● RECORDED INFORMATION
****************************************
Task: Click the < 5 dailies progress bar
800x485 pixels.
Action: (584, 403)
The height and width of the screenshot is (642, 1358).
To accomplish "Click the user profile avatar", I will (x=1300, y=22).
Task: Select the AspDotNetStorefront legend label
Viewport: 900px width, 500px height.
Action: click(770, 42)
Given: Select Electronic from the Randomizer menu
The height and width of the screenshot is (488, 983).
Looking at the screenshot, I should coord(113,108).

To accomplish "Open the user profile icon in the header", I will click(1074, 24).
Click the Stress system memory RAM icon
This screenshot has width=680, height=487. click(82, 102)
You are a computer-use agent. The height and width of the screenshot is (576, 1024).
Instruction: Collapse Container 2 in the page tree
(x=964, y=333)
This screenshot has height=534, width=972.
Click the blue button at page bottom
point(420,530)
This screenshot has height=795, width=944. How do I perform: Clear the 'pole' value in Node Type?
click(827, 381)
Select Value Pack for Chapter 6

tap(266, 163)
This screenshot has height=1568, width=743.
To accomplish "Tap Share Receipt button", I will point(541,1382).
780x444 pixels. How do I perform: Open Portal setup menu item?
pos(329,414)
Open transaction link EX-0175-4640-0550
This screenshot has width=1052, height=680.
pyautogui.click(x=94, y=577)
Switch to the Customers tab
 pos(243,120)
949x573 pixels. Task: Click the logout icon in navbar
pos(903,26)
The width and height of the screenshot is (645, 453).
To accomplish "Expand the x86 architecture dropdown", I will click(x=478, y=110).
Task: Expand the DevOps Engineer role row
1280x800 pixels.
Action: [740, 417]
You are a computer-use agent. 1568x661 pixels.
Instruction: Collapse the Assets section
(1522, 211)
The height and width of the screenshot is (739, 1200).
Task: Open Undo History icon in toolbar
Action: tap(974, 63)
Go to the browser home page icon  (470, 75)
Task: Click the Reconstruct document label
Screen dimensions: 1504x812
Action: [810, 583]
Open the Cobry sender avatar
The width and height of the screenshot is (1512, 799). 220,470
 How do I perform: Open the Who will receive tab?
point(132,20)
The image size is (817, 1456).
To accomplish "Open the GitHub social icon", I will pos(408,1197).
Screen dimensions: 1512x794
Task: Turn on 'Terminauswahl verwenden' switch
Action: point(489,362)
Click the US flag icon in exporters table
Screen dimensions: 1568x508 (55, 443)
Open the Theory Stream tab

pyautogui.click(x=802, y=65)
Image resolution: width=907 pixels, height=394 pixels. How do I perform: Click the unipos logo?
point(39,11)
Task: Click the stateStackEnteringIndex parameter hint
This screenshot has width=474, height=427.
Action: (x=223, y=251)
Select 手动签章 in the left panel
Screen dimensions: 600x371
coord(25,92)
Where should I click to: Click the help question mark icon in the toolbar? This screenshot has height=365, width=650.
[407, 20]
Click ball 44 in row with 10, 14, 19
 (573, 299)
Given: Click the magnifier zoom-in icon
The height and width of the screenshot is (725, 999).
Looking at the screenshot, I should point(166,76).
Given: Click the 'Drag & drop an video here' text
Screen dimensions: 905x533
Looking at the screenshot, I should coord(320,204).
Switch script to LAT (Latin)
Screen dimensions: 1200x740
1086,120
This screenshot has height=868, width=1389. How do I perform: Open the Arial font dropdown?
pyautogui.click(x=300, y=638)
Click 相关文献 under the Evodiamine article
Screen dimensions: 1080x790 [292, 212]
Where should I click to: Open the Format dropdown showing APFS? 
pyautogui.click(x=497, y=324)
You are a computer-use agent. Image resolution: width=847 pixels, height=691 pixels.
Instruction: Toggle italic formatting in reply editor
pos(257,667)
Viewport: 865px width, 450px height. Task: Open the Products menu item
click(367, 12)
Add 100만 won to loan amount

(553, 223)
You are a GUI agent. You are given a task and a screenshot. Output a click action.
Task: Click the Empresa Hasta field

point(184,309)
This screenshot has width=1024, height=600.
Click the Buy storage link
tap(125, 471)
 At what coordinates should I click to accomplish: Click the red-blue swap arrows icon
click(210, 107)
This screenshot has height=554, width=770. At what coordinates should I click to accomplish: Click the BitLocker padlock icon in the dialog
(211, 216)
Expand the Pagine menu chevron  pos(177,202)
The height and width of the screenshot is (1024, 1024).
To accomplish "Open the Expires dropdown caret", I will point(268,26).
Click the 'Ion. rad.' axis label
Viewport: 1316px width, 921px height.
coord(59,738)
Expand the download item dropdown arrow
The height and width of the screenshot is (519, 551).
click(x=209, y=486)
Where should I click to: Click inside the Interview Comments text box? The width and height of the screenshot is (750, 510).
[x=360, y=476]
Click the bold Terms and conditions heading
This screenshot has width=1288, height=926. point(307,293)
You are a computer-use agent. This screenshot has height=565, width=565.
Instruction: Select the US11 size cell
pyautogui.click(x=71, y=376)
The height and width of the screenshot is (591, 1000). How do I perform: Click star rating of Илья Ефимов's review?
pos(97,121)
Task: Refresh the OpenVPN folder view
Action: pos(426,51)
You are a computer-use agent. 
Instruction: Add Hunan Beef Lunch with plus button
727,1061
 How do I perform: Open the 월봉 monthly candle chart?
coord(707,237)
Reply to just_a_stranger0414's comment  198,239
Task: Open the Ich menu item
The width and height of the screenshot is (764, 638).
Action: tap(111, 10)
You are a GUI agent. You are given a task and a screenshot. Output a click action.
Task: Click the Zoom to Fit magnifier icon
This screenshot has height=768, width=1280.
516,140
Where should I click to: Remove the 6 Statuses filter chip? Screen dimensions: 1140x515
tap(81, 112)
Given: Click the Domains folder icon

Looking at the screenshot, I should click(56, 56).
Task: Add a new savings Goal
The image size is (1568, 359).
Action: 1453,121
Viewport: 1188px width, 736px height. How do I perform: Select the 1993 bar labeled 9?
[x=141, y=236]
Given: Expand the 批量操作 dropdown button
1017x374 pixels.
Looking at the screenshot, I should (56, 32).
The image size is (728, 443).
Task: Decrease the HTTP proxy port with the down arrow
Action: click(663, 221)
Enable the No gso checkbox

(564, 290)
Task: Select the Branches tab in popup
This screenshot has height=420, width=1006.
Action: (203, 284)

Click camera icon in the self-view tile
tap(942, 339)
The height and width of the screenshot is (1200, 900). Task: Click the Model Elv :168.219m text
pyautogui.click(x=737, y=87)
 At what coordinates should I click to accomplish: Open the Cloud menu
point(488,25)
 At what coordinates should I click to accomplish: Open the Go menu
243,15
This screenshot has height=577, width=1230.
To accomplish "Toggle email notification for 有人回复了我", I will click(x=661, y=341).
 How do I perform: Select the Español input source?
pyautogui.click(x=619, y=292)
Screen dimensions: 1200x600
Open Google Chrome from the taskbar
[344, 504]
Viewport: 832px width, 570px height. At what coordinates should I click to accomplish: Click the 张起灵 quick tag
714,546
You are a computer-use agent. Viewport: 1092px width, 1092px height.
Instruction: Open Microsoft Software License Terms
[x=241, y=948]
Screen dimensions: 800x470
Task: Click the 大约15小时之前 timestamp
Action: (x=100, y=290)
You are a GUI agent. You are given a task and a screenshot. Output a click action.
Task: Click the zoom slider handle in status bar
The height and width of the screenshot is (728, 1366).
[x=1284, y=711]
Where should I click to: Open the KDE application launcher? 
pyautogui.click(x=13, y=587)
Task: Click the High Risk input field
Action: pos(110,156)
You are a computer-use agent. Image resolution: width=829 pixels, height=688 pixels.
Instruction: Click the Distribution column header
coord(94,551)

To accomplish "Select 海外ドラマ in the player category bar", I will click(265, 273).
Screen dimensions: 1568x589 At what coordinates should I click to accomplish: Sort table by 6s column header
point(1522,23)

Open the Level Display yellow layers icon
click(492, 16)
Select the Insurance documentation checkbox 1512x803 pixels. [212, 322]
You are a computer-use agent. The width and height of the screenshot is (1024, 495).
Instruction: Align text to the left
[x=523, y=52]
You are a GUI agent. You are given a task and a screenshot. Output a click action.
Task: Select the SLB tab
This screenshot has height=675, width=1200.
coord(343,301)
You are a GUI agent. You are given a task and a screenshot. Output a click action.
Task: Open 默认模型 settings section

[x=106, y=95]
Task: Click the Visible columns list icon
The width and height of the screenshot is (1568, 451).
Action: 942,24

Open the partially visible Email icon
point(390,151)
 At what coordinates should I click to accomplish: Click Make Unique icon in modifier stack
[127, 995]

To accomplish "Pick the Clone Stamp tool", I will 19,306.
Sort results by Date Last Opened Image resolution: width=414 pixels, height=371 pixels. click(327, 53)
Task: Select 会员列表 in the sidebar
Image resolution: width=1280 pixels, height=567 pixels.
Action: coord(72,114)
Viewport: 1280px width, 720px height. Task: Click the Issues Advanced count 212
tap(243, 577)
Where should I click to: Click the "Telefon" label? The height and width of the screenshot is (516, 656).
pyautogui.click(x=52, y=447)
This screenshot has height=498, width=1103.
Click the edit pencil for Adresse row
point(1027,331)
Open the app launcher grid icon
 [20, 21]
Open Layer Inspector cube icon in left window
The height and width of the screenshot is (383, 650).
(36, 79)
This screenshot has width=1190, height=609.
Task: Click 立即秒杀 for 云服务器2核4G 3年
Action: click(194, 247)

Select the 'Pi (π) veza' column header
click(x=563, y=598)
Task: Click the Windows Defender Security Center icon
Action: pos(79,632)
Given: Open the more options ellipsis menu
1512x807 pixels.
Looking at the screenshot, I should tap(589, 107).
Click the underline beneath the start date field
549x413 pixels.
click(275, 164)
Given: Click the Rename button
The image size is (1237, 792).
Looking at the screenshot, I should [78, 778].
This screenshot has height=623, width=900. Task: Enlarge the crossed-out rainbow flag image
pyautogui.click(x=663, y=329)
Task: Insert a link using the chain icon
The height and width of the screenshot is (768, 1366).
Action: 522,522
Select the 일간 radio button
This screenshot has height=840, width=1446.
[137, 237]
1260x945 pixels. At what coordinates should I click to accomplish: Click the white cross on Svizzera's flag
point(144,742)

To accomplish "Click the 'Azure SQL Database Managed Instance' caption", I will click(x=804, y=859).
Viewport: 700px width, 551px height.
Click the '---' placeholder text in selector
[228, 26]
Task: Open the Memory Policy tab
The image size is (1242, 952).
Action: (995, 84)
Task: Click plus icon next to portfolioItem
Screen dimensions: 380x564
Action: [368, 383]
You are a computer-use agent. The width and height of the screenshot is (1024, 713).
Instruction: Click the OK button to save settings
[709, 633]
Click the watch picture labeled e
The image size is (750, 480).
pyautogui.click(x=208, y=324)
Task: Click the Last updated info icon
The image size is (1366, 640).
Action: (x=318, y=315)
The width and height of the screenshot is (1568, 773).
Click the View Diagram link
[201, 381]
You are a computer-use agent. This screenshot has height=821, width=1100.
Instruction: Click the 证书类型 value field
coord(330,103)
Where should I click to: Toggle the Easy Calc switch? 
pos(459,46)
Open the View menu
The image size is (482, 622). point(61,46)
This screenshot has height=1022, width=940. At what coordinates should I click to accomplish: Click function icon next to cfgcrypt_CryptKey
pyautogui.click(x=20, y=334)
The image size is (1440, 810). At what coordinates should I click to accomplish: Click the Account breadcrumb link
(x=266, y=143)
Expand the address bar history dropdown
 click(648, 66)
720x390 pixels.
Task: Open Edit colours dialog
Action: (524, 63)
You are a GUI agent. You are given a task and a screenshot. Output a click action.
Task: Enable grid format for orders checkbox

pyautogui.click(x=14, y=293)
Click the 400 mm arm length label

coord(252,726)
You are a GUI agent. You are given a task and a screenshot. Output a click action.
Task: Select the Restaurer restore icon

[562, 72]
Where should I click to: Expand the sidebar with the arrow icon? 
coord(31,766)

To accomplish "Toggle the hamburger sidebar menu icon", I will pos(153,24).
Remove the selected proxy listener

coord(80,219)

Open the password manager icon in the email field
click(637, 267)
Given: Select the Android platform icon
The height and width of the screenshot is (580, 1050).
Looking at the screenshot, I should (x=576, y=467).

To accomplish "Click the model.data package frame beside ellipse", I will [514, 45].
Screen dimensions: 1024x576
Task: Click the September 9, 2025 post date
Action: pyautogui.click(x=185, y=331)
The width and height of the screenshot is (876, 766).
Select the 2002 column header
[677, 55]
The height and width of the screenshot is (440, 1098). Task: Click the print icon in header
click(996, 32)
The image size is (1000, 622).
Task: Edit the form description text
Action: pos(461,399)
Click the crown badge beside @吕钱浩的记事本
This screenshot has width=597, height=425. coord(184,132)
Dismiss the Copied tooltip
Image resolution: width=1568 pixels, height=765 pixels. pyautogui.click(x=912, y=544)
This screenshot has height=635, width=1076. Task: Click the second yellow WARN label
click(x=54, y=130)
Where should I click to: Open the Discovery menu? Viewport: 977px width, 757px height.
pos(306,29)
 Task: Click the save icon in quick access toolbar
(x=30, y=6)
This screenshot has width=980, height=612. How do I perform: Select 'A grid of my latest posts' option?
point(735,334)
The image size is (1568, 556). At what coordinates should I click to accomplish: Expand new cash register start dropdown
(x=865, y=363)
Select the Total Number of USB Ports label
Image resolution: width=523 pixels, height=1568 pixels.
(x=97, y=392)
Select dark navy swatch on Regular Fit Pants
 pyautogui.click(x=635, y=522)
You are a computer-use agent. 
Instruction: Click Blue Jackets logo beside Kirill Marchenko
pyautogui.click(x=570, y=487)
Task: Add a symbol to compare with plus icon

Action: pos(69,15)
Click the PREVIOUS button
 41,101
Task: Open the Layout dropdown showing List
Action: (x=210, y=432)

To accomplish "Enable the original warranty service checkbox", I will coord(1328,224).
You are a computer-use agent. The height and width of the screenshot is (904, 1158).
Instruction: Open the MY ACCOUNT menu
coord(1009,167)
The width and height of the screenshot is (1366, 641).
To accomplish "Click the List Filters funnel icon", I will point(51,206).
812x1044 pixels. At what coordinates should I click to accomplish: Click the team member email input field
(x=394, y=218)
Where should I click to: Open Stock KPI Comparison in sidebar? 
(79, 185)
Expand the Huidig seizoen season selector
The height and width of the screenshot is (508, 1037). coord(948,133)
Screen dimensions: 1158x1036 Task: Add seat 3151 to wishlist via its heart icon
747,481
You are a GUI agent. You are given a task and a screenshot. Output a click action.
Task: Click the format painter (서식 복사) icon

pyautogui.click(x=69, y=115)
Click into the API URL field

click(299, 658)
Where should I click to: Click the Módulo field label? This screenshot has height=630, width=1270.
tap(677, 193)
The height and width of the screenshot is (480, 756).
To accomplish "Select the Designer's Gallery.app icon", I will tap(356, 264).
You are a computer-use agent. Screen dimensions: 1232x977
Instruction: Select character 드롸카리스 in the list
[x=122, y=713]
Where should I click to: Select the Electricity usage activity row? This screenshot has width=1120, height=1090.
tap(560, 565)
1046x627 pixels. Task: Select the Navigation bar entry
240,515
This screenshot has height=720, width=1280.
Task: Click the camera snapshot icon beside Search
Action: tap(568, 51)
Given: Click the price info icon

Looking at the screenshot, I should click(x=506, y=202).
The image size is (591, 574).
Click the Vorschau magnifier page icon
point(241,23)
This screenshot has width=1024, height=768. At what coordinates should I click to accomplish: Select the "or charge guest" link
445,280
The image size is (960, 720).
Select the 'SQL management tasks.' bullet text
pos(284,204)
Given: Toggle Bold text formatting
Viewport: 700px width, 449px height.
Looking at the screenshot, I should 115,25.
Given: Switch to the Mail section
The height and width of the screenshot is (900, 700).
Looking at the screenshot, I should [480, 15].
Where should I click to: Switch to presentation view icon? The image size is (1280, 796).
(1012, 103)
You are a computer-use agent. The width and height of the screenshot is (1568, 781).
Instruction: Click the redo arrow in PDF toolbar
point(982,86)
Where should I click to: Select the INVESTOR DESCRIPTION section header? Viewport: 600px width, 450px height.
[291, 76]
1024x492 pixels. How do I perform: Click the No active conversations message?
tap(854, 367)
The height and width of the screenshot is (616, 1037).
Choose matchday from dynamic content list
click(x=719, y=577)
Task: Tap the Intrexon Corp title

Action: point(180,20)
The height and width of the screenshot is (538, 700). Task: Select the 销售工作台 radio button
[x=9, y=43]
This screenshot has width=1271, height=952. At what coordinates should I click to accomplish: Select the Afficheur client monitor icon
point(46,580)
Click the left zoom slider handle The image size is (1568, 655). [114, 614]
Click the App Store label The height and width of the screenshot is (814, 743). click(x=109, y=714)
****************************************
● ASSIGNMENT
In the listing above, the lines from the one containing "Click the underline" through the one containing "Viewport: 700px width, 551px height." must be set down exactly, with no other lines.

● SOLUTION TO THIS TASK
Click the underline beneath the start date field
549x413 pixels.
click(275, 164)
Given: Click the Rename button
The image size is (1237, 792).
Looking at the screenshot, I should [78, 778].
This screenshot has height=623, width=900. Task: Enlarge the crossed-out rainbow flag image
pyautogui.click(x=663, y=329)
Task: Insert a link using the chain icon
The height and width of the screenshot is (768, 1366).
Action: 522,522
Select the 일간 radio button
This screenshot has height=840, width=1446.
[137, 237]
1260x945 pixels. At what coordinates should I click to accomplish: Click the white cross on Svizzera's flag
point(144,742)

To accomplish "Click the 'Azure SQL Database Managed Instance' caption", I will click(x=804, y=859).
Viewport: 700px width, 551px height.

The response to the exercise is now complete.